Pursuant to s 4(a) of the 1987 Act “injury:(a) means personal injury arising out of or in the course of employment…”.
The distinction between cases such as Hatzimanolis and the present matter is explained in PVYW[19] as follows:
“103. The differences between “non-interval cases” and “interval cases” explain the differing approach to the analysis of liability. The concept of the interruption or abandonment of duties that may be material to liability where injury is sustained at work is not apt for the analysis of injury sustained in an interval between periods of actual work. Moreover, engaging in conduct of a private nature during work may have a different significance from engaging in the same conduct during an interval or period of actual work.”
[19] Comcare v PVYW [2013] HCA 41.
Ultimately, in PVYW it was held by the majority that in circumstances where the employee was injured whilst engaged in sexual intercourse at a motel where she was staying overnight to undertake training it was unnecessary to regard the matter as an interval and therefore unnecessary to consider any connection between the activity causing injury and the employment. On this view, accepting as I do that the applicant suffered injury in the course of his employment, whether he was on the balcony to check cattle, to smoke a cigarette, or whatever other reason, his injury arose in an unbroken period of employment (as in Harris) and in the course of his employment.
Section 9A
Neither counsel made submissions concerning section 9A of the 1987 Act but for completeness I think it appropriate to briefly deal with it.
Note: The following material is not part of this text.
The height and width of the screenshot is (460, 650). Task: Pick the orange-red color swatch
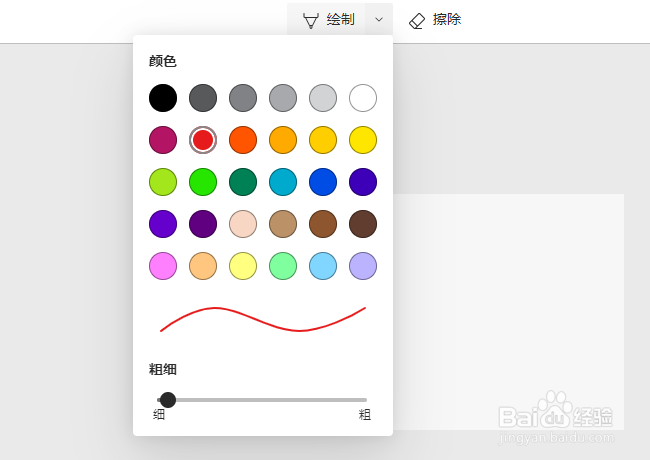pyautogui.click(x=243, y=140)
Because I find that on the evidence of Mr John Mooney the mechanism of the applicant’s injury involved a defective or deteriorated balcony rail which significantly contributed to the applicant’s injury and these premises were within the applicant’s work environment, section 9A is satisfied. The causal link between the respondent’s defective property and the applicant’s injury is a direct causal link and the applicant’s employment a substantial contributing factor to his injury having regard to the place of the injury and the duration of the employment as well as the state of the premises. Alternative probabilities of similar injury, the worker’s state of health and hereditary risks are of no relevance.
FINDINGS AND ORDERS
The applicant in the course of his employment with the respondent on 10 January 2007 suffered injury to his right lower extremity (fractured femur).
The applicant’s employment was a substantial contributing factor to his injury.
The matter is remitted to the President for referral to a Medical Assessor to determine the extent of the applicant’s whole person impairment, if any, which results from injury to the applicant’s right lower extremity which occurred on 10 January 2007.
The President’s delegate is requested to place before the Medical Assessor a copy of the Application, a copy of the Reply, a copy of the AALD and copy of these Reasons for Decision.